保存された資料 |
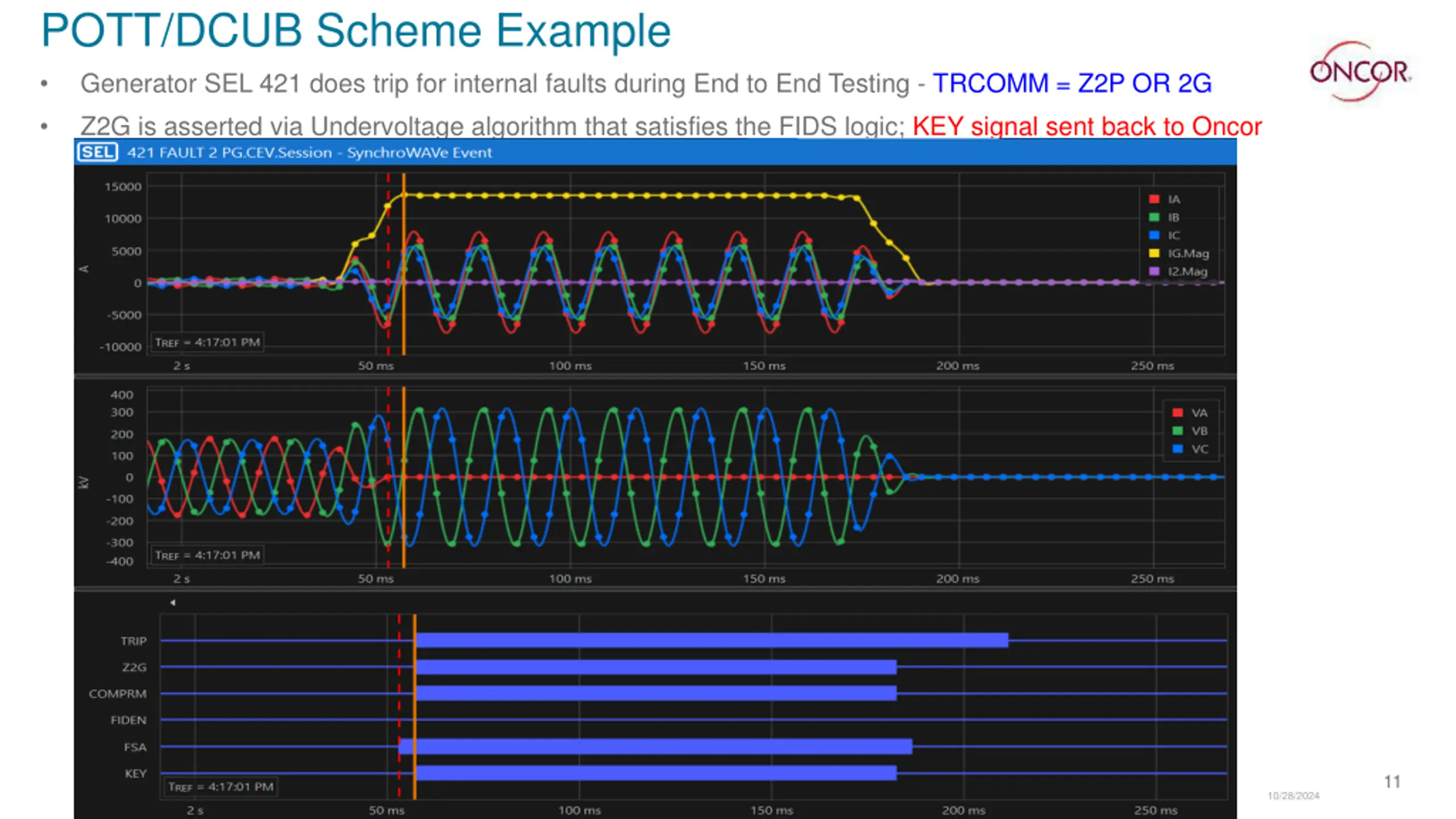Click the VB green legend icon
The width and height of the screenshot is (1456, 819).
point(1178,431)
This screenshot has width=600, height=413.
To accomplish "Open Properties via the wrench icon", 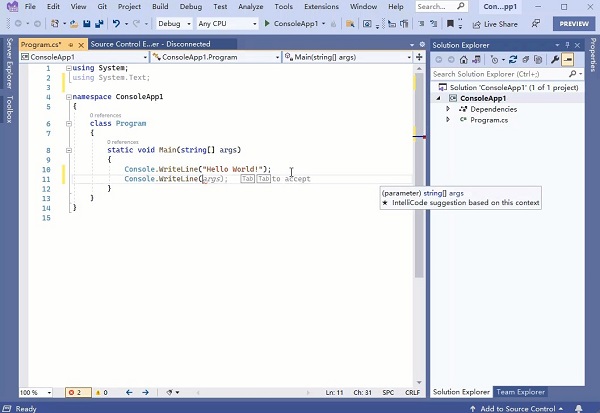I will (555, 59).
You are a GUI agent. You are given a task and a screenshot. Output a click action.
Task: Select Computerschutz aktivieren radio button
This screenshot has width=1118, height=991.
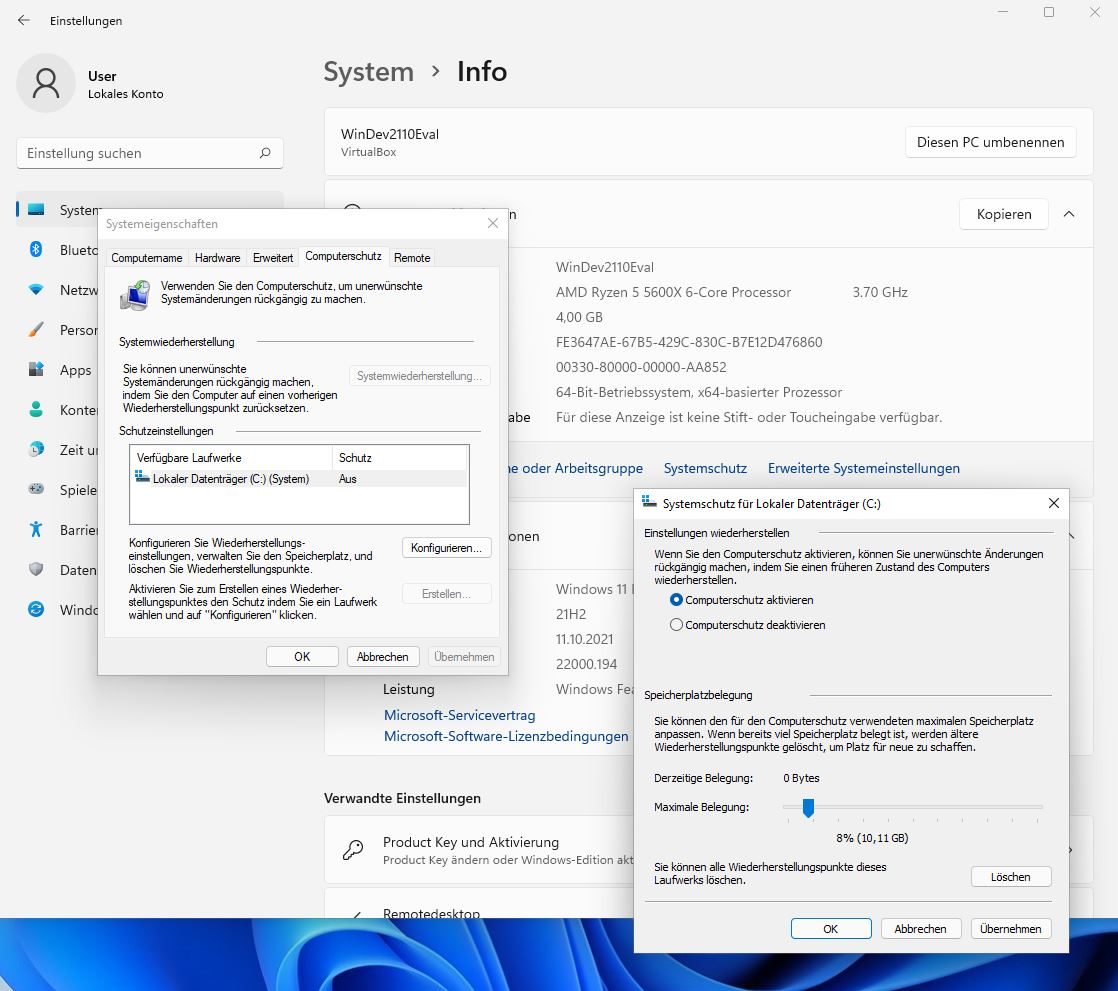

作業内容 | 「You are a GUI」を含む行から資料の末尾までを、両端を含めて一字一句そのまま返してください。画像は解答に含めないでください。

解答 |
You are a GUI agent. You are given a task and a screenshot. Output a click action.
Task: Select Computerschutz aktivieren radio button
This screenshot has width=1118, height=991.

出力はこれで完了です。